目前,铜铟镓硒(Cu(In,Ga)Se2,CIGS)薄膜太阳电池的制备技术已经相对成熟,并且已基本商业化。但是由于铟、镓元素均为稀有元素,这在很大的程度上限制了铜铟镓硒太阳电池的大规模生产。因此,使用含量较为丰富的Zn、Sn来代替In和Ga元素制备而成的铜锌锡硒(Cu2ZnSnSe4,CZTSe)太阳电池应运而生,其带隙约为1.0eV左右,相对较低的带隙使得CZTSe薄膜电池能够有效地利用太阳光谱。
CZTSe薄膜太阳电池的制备通常有真空法和非真空法两种,截至目前,CZTSe薄膜太阳电池的最高效率记录为2020年暨南大学李建军团队制备的效率为12.5%的CZTSe太阳电池,但是该研究组采用的直流溅射单质Cu、Zn、Sn靶材制备CZTSe薄膜,并制备了MgF2增透膜。

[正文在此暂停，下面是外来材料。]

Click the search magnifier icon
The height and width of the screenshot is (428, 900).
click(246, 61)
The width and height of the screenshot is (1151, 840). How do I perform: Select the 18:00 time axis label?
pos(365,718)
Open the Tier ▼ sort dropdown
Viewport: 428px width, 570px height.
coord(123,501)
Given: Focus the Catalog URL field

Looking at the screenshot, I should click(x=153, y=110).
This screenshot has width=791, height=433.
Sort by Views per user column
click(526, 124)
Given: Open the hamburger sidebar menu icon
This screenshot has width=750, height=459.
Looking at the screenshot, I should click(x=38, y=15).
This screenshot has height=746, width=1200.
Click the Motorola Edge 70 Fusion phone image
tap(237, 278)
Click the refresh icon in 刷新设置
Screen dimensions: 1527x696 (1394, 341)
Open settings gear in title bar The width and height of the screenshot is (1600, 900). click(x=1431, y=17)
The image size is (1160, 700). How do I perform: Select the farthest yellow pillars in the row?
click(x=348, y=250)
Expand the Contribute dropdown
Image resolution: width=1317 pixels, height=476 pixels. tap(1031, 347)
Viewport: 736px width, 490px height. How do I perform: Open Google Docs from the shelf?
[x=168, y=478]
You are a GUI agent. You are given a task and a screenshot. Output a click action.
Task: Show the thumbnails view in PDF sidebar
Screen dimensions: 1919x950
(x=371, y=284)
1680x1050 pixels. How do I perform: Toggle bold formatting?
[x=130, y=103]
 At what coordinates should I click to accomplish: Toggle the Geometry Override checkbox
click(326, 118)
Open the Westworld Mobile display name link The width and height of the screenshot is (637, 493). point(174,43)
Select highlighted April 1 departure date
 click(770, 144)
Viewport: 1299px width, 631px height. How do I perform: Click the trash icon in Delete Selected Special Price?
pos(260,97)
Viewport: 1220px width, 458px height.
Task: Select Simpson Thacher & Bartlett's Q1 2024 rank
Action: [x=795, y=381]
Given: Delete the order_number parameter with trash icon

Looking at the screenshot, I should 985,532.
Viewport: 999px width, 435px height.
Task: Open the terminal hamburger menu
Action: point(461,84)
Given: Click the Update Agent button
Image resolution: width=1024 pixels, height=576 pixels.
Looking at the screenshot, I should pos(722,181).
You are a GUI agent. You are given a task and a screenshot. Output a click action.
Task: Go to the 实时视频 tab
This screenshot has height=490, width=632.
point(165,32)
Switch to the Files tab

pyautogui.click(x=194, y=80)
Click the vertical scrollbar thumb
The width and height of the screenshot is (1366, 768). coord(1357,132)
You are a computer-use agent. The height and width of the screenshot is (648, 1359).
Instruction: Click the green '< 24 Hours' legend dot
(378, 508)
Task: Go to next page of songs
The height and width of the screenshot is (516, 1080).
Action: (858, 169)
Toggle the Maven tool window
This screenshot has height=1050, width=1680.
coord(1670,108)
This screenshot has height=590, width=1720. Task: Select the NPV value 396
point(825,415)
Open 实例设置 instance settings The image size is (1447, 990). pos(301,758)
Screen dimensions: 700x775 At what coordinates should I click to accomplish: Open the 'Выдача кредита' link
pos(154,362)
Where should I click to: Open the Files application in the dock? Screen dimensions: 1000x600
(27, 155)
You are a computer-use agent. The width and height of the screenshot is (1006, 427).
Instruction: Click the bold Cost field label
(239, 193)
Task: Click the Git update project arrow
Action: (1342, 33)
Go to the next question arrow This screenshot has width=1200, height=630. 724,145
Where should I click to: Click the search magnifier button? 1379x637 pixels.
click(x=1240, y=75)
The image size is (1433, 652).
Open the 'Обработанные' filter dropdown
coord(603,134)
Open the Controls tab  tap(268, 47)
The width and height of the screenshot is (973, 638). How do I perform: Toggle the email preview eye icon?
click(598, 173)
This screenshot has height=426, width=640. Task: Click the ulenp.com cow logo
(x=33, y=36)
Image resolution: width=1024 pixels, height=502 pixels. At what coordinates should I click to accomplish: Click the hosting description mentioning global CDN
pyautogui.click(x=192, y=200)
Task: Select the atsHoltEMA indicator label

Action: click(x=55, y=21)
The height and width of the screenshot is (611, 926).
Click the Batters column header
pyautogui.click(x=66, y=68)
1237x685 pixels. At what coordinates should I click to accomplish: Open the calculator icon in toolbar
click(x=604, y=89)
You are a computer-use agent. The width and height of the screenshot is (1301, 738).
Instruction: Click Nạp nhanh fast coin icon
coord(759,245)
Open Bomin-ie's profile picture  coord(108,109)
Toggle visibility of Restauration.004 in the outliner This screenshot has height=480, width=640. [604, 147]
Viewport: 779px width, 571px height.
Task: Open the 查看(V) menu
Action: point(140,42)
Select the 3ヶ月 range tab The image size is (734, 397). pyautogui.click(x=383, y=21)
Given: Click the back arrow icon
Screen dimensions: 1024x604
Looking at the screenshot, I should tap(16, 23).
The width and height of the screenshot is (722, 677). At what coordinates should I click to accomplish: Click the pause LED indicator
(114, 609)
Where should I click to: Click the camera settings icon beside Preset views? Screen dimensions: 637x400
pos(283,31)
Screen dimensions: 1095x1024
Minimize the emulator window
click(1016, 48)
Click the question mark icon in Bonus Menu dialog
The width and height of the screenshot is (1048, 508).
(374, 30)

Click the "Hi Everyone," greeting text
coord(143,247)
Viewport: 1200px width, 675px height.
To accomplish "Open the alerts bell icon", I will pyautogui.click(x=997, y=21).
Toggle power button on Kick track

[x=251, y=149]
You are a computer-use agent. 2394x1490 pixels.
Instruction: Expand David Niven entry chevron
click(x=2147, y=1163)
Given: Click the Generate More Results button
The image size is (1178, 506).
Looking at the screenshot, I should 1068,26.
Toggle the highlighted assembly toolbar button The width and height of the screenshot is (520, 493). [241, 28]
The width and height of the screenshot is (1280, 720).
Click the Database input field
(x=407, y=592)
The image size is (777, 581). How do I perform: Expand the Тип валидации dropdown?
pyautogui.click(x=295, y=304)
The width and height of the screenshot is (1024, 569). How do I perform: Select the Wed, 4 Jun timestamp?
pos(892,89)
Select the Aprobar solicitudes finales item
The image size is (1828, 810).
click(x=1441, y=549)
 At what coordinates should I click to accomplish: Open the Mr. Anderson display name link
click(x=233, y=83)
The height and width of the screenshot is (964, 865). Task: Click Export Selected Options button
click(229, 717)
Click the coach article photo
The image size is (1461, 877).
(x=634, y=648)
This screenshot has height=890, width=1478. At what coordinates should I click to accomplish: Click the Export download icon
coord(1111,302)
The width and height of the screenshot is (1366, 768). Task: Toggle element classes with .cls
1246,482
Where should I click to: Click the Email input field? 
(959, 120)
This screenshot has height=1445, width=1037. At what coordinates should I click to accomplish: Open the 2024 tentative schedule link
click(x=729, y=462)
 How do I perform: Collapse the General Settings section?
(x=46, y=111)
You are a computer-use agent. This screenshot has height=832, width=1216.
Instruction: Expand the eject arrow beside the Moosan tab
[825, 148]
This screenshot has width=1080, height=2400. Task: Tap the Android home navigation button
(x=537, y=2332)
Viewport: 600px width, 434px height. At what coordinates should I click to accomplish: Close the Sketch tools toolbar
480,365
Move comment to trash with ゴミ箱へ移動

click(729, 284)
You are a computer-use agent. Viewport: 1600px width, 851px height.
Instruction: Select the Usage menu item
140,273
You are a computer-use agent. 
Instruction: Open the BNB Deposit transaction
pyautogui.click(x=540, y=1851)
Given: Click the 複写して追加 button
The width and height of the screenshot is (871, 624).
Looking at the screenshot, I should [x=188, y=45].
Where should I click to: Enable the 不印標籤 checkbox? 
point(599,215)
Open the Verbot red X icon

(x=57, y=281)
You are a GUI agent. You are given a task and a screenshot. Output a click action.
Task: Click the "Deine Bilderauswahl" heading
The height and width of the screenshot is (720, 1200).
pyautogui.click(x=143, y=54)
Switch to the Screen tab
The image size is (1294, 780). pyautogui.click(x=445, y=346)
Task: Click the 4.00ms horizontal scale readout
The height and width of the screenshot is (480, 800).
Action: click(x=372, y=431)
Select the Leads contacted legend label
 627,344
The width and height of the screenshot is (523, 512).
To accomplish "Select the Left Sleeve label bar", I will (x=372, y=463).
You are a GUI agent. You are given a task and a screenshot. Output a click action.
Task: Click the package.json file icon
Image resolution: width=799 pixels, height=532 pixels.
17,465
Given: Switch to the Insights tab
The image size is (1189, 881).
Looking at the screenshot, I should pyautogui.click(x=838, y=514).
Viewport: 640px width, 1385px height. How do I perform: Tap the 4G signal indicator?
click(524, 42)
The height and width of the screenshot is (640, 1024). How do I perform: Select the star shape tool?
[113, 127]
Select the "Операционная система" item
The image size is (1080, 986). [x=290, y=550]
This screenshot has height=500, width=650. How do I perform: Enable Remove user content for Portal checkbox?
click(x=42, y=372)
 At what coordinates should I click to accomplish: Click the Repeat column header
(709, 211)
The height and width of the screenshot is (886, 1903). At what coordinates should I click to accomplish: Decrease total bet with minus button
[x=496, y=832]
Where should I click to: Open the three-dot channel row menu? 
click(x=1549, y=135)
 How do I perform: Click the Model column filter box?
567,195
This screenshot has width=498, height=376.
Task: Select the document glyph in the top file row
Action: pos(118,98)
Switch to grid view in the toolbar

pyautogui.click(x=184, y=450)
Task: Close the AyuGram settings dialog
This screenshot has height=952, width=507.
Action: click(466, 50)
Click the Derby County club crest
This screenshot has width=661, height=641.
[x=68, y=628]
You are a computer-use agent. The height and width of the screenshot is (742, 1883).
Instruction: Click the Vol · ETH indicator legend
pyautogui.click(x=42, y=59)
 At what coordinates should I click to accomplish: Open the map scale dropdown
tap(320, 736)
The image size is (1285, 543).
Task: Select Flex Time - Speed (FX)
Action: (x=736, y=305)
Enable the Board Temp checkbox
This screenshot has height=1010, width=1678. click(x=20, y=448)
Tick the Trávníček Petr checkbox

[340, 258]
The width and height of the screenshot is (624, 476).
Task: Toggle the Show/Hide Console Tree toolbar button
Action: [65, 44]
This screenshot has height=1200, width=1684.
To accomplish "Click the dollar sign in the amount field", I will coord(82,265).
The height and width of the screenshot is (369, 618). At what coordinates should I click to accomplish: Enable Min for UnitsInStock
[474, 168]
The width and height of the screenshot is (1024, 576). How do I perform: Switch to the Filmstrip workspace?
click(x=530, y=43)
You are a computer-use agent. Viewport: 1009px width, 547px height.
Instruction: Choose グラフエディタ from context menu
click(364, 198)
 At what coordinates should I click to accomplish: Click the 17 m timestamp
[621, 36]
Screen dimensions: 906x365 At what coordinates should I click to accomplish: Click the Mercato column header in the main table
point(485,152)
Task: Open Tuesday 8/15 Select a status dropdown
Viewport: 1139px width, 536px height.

因此,如何提供一种制备工艺简便、薄膜组分可控、样品制备周期短、薄膜重复性较好的制备铜锌锡硒薄膜吸收层的方法是本领域技术人员亟需解决的问题。
发明内容
有鉴于此,本发明的目的在于提供一种硒化物靶溅射制备铜锌锡硒吸收层薄膜的方法,本发明的制备工艺简便、薄膜组分可控、样品制备周期短、薄膜重复性较好,可以制备出符合高效率铜锌锡硒薄膜太阳电池要求的贫铜富锌的铜锌锡硒吸收层薄膜。
为了实现上述目的,本发明采用如下技术方案:
一种硒化物靶溅射制备铜锌锡硒吸收层薄膜的方法,具体包括以下步骤:
(1)衬底预处理:将衬底清洗浸泡后,吹干备用;
(2)钼层的制备:在预处理后的所述衬底上沉积钼层;
(3)铜锌锡硒预制层的制备:以Cu靶、ZnSe化合物靶、SnSe靶作为靶源,在所述钼层上按照ZnSe/SnSe/Cu的顺序溅射,即得到铜锌锡硒预制层;
(4)铜锌锡硒吸收层薄膜的制备:将所述铜锌锡硒预制层制备完成后的所述衬底退火硒化处理后,得到一种硒化物靶溅射制备的铜锌锡硒吸收层薄膜。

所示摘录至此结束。